“Ancient wisdom” always seems to have a ring of truth in it.
“Never build your house on another man’s land!” is one of my favorites.
I was prompted to think about that by recent events in Sussex County.
Mobile home owners are protesting landlord Hometown America’s customary annual increase in land rent as tenants renew their leases, arguing for legislation that would make such tenants essentially permanently subsidized dependents, forcibly adopted by landlords who allow them to park mobile homes there.
But, first, an economic primer: Income in our free-enterprise society comes from basically three sources: One is selling one’s labor, or aggregating and reselling others’ labor. A second is aggregating and investing capital. A third is creating value via creativity such as intellectual property. A fourth, arbitrage, often blends those three.
None of it is rocket science, although it takes effort and discipline.
In the second category, capital, we’ve watched sons and daughters of Delaware immigrants amass huge real estate holdings in just one, two or at most three generations. Names come to mind like Pettinaro, Fusco and Vassallo, Simeone, Heisler, Harvey. They built it with impulse control, discipline, living within their means and a variety of other notable attributes.
Capital has different rates of market return, depending on its risk profile. Reducing risk often increases the opportunity cost, meaning it earns less return. However, some capitalists will take greater risk with the prospect of enjoying greater returns.
And that’s what’s at the heart of this month’s controversy. Perhaps I should say this decade’s controversy, because it never seems to completely go away.
Should someone who invests in land to achieve a certain return voluntarily limit his return because his tenants don’t want to pay more for using the asset, or because some feel they cannot pay more?
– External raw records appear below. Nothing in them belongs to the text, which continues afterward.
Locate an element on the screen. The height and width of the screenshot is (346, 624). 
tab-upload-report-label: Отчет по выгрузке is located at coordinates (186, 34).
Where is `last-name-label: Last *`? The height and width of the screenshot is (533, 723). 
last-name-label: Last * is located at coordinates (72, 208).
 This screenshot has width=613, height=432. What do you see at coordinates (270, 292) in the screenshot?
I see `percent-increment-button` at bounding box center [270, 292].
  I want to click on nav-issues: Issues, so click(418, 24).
And when the asset increases in value, as real estate often does, even for homeowners, should the tenant pay more rent to reflect that increase in value?
That’s at the heart of yet another rebellion by manufactured home owners.
Having set down their trailers on land they leased from someone else, they feel the landlord is obligated to rent to them next year, indeed the next five years, at last year’s prices, to subsidize their lives.
When I was starting college, I could go to the local McDonald’s and buy two hamburgers, French fries and a soda for 25 cents an item, or the entire meal for $1. Because McDonald’s franchisees once sold me a meal at that market price, does it mean that they’re obligated yet today to sell me the meal for the same $1 price, although their costs as well as the market — their opportunity cost — have increased?
Perhaps the Bernie Sanders crowd would affirm that, given their social agenda of leveling down to reach a degree of egalitarianism, making all capital structures a public utility, but few others would.
And do we really want the government in the business of price controls?
That brings me back to today’s theme, “Never build your house on another man’s land!”
Hometown America is a Chicago-based real estate investment firm that says on its website that it has 56 communities in 11 states, three of them here in Delaware: Barclay Farms (Camden), Angola Beach Estates (Lewes), and Rehoboth Bay (Rehoboth Beach).
Frankly, I’d tell the tenants to read the leases they sign. Budget for increasing costs, which are inevitable.
And, if you don’t like it, move your home somewhere else. But don’t expect your landlord to subsidize your needs and wants, just because he’s selling you a place to park your home.